Core distributed systems concepts
- Distributed system
- A collection of independent computers connected by a network that coordinate to accomplish a common goal.
- Autonomous computer
- A computer that has its own processor, memory, operating system, and clock, and operates independently of others.
- Message passing
- Explicit communication between processes using network messages rather than shared memory.
- Partial failure
- A failure mode in which some components fail while others continue operating.
- All-or-nothing failure
- A failure mode in which the entire system stops functioning when a failure occurs.
- Single point of failure
- A component whose failure causes the entire system to fail.
- Horizontal scaling
- Increasing system capacity by adding more machines and distributing work across them.
- Vertical scaling
- Increasing system capacity by adding resources to a single machine.
Laws and principles
- Moore’s Law
- The historical observation that transistor counts, and thus computing capacity, roughly doubled every 18 to 24 months.
- Amdahl’s Law
- A principle stating that the speedup from parallelism is limited by the portion of a task that must remain sequential.
- Metcalfe’s Law
- The idea that the value of a network grows roughly with the square of the number of its participants.
- End-to-end principle
- A network design principle that places functionality such as reliability and security at the communicating endpoints rather than in the network.
- Fate sharing
- The principle that communication state should reside at the endpoints so failures affect only the components already involved.
- Best-effort delivery
- A network service model in which packets are attempted but not guaranteed to be delivered, ordered, or delivered within a fixed time.
Failure models
- Fail-stop failure
- A failure in which a component halts execution and produces no further output, and the failure can be detected.
- Fail-silent failure
- A failure in which a component produces no output, but other components cannot reliably distinguish failure from delay.
- Crash-restart failure
- A failure in which a component crashes and later restarts, possibly with lost or stale state.
- Network partition
- A failure that divides a system into disconnected groups that cannot communicate.
- Byzantine failure
- A failure in which a component continues running but does not follow the system specification, producing incorrect or inconsistent behavior.
Fault tolerance and availability
- Fault tolerance
- The ability of a system to continue operating correctly despite component failures.
- Redundancy
- The use of multiple components to tolerate failures and improve availability.
- Availability
- The fraction of time a system is usable from a client’s perspective.
- Reliability
- A measure of correctness and time-to-failure of a system or component.
- Series system
- A system structure in which failure of any component causes system failure.
- Parallel system
- A system structure in which the system continues operating as long as some components remain functional.
Networking fundamentals
- Packet switching
- A networking approach in which data is divided into packets that are routed independently through the network.
- Layered architecture
- A design approach that separates networking functionality into layers with well-defined responsibilities.
- OSI model
- A conceptual seven-layer model used to describe and reason about network protocol design.
- Data link layer
- The layer responsible for communication on a single physical network.
- Network layer
- The layer responsible for routing packets between machines across networks.
- Transport layer
- The layer responsible for process-to-process communication.

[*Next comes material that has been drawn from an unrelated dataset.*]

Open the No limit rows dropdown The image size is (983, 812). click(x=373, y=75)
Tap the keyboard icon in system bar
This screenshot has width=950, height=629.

Internet and IP networking
- Internet Protocol (IP)
- A network-layer protocol that provides connectionless, best-effort delivery of packets between machines.
- Datagram
- An independent packet of data sent over a network without guarantees of delivery or ordering.
- Port
- A transport-layer identifier used to deliver data to the correct process on a machine.
Transport protocols and sockets
- Transmission Control Protocol (TCP)
- A transport protocol that provides reliable, ordered, congestion-controlled byte-stream communication.
- User Datagram Protocol (UDP)
- A transport protocol that provides connectionless, best-effort datagram delivery with minimal overhead.
- Head-of-line blocking
- A delay that occurs when later data must wait for earlier data to be delivered in order.
- Socket
- An operating system abstraction that provides an interface for network communication.
- Connection-oriented communication
- Communication that involves explicit connection setup and teardown.
- Connectionless communication
- Communication in which messages are sent independently without establishing a connection.
- QUIC
- A transport protocol built on UDP that provides reliable, multiplexed communication in user space.
Data placement
- Replication
- The creation of multiple authoritative copies of data to improve availability and fault tolerance.
- Caching
- The storage of temporary copies of data to reduce latency and load, potentially serving stale data.